Saved entries:
::::
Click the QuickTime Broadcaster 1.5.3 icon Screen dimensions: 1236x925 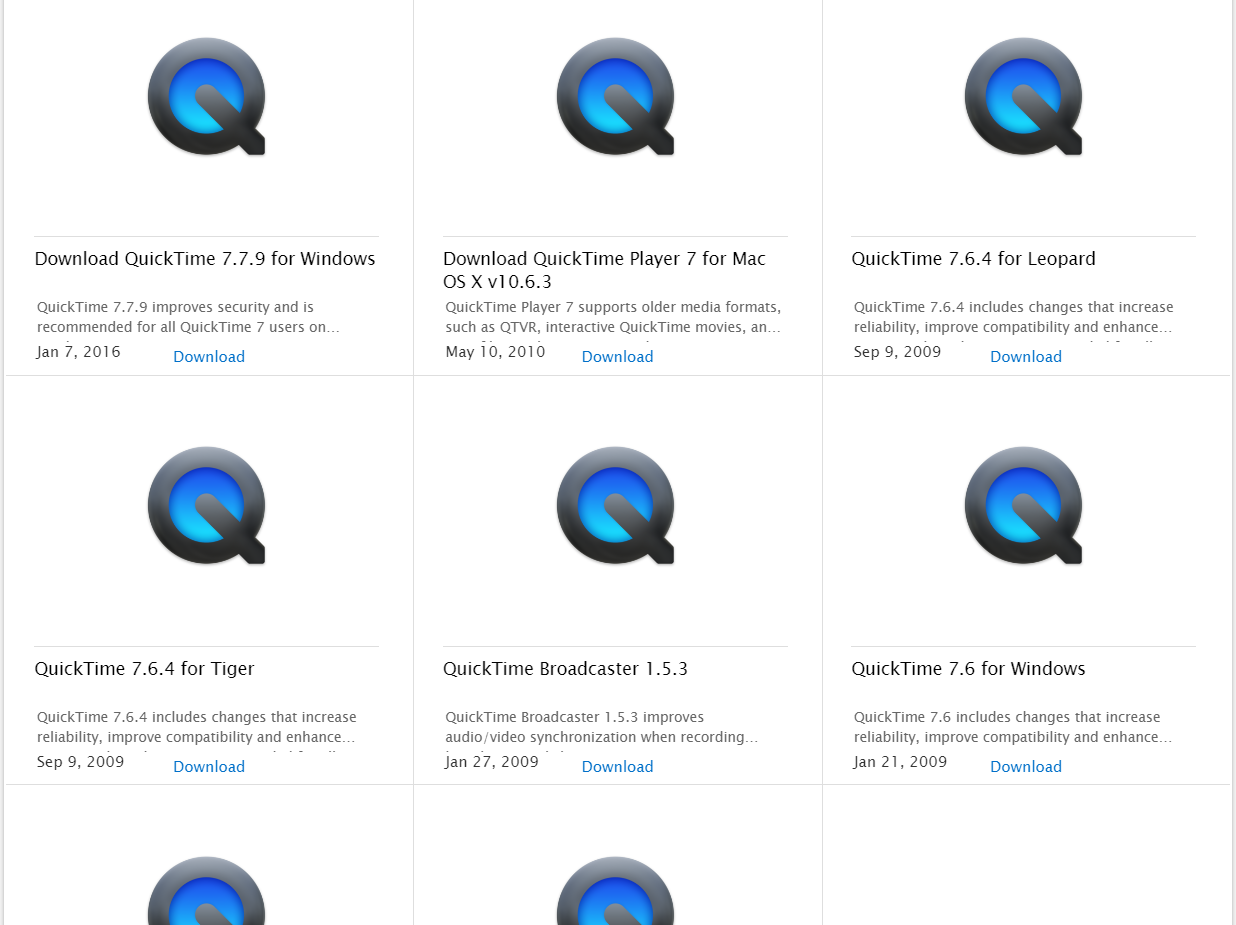coord(615,506)
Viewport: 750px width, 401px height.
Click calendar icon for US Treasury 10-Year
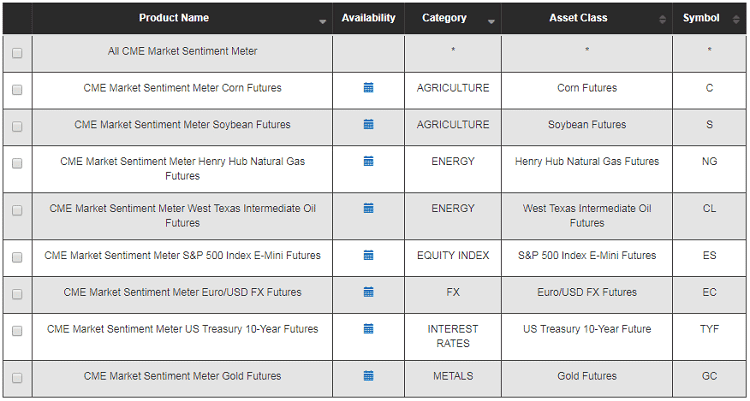coord(368,329)
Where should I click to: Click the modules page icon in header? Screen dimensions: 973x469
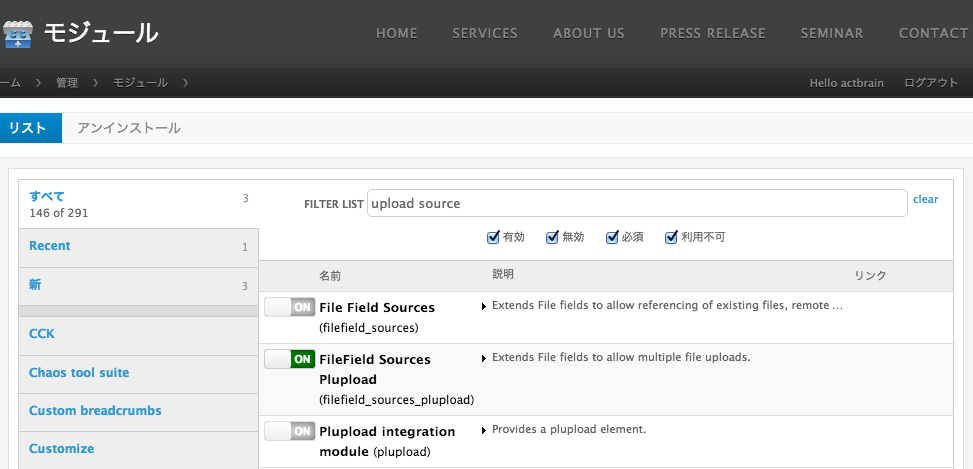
::::
Please retype exactly the lines from the line containing "Click calendar icon for US Treasury 10-Year" through the final line of the records above, inclusive, leaving out any pictures.

Click calendar icon for US Treasury 10-Year
coord(368,329)
Where should I click to: Click the modules page icon in header? Screen dimensions: 973x469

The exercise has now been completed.